→ Excerpted data:
============================================================

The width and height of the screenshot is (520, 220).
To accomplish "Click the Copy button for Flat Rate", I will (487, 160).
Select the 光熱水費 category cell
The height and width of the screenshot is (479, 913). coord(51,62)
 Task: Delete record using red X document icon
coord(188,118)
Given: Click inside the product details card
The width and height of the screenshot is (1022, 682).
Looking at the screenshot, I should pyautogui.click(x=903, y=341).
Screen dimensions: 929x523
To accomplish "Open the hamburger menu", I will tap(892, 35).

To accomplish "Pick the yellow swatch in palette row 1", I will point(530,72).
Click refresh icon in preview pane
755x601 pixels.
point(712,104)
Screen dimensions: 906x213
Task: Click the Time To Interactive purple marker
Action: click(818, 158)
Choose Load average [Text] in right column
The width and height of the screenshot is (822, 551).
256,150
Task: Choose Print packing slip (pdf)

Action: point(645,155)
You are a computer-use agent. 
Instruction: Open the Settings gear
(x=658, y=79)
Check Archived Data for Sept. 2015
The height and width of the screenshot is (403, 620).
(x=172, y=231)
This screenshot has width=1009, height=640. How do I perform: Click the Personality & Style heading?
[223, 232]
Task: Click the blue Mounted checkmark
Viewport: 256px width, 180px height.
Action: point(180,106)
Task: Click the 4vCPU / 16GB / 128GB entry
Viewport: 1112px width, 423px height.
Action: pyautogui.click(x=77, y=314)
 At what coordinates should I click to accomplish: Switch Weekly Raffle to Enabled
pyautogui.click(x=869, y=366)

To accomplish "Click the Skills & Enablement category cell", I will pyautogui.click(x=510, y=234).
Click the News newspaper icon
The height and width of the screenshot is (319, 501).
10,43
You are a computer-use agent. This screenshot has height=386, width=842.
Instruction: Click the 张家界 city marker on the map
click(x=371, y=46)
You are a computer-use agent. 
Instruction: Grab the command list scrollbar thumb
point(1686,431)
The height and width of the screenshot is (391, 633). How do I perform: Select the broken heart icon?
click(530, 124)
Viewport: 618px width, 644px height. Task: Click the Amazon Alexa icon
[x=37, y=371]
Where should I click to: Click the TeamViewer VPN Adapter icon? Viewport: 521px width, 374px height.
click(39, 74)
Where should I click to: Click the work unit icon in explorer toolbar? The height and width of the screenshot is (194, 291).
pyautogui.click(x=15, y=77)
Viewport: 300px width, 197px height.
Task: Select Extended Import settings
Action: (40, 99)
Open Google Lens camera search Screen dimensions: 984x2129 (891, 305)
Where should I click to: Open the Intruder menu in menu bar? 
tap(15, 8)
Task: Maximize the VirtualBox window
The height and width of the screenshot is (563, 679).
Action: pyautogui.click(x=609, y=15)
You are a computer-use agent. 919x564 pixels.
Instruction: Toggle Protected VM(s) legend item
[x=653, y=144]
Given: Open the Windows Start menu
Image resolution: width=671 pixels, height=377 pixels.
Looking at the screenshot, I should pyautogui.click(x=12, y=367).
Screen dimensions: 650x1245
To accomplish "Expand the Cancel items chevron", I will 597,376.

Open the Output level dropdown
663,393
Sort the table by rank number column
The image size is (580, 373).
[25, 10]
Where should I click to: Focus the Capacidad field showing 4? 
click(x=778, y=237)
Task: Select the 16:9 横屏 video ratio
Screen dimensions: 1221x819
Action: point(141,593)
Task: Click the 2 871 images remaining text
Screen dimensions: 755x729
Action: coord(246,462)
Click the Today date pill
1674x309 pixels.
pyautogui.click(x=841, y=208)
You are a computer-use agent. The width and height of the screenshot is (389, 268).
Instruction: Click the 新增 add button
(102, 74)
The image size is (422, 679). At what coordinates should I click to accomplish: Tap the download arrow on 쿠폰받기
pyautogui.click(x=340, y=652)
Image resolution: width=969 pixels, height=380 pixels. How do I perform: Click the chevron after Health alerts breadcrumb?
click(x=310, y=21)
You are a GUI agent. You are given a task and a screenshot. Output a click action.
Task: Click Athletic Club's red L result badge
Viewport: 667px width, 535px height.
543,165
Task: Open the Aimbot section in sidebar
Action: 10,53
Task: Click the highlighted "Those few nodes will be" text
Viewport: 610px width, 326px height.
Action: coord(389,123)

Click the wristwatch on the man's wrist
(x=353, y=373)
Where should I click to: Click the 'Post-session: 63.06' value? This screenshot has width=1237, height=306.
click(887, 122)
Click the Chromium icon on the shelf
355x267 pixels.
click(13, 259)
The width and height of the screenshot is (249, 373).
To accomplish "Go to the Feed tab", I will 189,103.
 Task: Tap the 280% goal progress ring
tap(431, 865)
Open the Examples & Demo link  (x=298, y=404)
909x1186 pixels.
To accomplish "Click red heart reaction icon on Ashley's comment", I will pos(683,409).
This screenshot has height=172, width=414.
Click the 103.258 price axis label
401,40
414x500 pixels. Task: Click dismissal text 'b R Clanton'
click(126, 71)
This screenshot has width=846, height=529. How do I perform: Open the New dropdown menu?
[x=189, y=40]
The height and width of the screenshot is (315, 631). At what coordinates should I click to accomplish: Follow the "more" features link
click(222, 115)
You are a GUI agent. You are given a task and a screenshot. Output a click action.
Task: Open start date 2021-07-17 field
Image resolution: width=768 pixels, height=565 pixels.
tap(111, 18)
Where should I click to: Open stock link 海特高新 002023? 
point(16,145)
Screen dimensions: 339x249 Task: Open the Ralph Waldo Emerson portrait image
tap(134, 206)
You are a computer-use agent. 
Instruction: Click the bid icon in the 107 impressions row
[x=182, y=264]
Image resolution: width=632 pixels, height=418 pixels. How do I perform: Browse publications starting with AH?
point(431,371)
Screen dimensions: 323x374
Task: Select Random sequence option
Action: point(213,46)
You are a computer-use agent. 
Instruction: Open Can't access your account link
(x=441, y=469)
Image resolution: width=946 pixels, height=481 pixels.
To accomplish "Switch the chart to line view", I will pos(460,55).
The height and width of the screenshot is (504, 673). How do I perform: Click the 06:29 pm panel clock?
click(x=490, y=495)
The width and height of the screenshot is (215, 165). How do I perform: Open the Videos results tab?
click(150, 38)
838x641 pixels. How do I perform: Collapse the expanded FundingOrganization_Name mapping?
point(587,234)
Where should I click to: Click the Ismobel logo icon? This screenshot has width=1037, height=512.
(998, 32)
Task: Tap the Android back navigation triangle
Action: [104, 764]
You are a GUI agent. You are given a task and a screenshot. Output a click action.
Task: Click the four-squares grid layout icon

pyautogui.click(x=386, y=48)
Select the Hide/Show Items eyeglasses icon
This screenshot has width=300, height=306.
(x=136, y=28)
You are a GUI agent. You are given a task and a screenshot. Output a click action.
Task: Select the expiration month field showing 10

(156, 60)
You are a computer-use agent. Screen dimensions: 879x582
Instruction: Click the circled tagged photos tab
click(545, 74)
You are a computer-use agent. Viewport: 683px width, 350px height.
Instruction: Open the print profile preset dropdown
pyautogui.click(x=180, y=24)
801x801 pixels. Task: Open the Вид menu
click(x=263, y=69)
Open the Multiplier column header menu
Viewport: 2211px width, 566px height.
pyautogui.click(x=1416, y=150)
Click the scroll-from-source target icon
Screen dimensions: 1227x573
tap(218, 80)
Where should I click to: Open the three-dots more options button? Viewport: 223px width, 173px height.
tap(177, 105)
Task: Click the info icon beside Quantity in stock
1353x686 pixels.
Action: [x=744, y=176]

============================================================

→ Assignment: Identify the lines of the entries containing the string "date". Copy each such line.

→ Finished task:
Click the Today date pill
Task: Open start date 2021-07-17 field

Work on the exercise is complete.